Monday, April 18, 2011

computer - paper - scissors

i recently read an article about digital scrapbooking and why it's better than paper scrapping. the article raised good basic points we all know - cost, space, being able to crop at starbucks with only a laptop. but then the author started talking about how "lumpy" her pages would get, and how her albums were just so much neater when they were bound in neat book-like volumes of digital output and i thought - "well then what's the point of that???"

i mean let's face it. we all started cropping to satisfy that secret crafty craving. inking, sanding, tearing, gluing, glittering - come on! it's a grown up version of preschool! it's our excuse to get messy fingers, smudgy faces and mysterious marks on our clothes.

i've always laughed at the digital scrapbook embellishments. all that effort to make a digital button look like an actual button. just use a button! while i do see the environmental side of not using papers and plastics, the flip side is the use of chemicals and dyes to output and bind the digitally created albums. what's the lifespan of that CD used to archive your digital scrapbook, not to mention the chemical processes used to make the CD in the first place? the bottom line is everything we create impacts the environment in some way, it's just a matter of which way you can justify to yourself.
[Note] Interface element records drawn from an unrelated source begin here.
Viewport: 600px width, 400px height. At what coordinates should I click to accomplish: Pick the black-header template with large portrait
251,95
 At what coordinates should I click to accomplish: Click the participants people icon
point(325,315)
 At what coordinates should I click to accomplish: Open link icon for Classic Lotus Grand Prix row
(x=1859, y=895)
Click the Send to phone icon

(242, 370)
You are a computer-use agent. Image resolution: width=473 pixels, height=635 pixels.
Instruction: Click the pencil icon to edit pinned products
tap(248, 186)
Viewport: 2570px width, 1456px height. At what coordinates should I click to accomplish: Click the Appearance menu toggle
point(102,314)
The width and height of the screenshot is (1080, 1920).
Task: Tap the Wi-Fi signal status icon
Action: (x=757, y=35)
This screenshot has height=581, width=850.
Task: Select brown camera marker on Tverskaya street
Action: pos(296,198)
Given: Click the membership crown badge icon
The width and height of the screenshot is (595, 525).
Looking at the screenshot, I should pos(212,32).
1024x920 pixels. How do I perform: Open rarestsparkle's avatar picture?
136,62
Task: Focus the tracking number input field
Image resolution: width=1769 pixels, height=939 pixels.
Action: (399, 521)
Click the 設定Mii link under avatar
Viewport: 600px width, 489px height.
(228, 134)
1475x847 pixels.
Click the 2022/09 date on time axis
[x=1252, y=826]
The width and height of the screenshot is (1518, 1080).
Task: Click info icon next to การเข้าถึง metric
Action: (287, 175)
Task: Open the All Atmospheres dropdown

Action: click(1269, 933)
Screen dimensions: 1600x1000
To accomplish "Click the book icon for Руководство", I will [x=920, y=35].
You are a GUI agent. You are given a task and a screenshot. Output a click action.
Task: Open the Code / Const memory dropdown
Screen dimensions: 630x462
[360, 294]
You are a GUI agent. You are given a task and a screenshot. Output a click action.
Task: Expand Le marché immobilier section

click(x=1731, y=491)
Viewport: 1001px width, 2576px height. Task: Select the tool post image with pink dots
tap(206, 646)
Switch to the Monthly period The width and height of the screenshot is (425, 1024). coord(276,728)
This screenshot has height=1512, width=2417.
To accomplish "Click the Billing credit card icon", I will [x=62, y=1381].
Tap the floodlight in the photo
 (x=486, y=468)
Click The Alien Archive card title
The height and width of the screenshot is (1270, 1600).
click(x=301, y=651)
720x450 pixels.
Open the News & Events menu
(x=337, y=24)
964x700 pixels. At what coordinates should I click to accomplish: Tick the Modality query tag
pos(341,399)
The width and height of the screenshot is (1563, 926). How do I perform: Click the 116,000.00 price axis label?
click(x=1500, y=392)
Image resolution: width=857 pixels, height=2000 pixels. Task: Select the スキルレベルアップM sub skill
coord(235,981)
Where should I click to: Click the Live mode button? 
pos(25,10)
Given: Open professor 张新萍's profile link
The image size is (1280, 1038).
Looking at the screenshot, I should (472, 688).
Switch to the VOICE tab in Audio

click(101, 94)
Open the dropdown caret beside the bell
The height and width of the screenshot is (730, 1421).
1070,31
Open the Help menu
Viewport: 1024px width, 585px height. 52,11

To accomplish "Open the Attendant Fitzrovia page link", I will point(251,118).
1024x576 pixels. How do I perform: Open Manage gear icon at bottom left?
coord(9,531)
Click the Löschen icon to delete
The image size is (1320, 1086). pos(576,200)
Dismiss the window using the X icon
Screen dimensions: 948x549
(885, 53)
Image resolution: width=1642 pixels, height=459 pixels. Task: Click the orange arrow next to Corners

so for me, as much as i enjoy the cyber world of untouchable art, when it comes to my creative outlets i'm a paper junky at heart - the feel of it, that new paper smell, the sparkle of embedded glitter that a computer just can't reproduce. and don't forget the embellishments - buttons, flowers, brads, bling, and bits and pieces of memorabilia that tell a story by themselves. yes you can have all of those in a digital layout, but you can't touch it. it's only a picture of the real thing, missing the spirit of the thing itself.

1 comment:

  1. I agree. It just isn't the same when it's done on the computer and printed so neat and flat. At least not for me.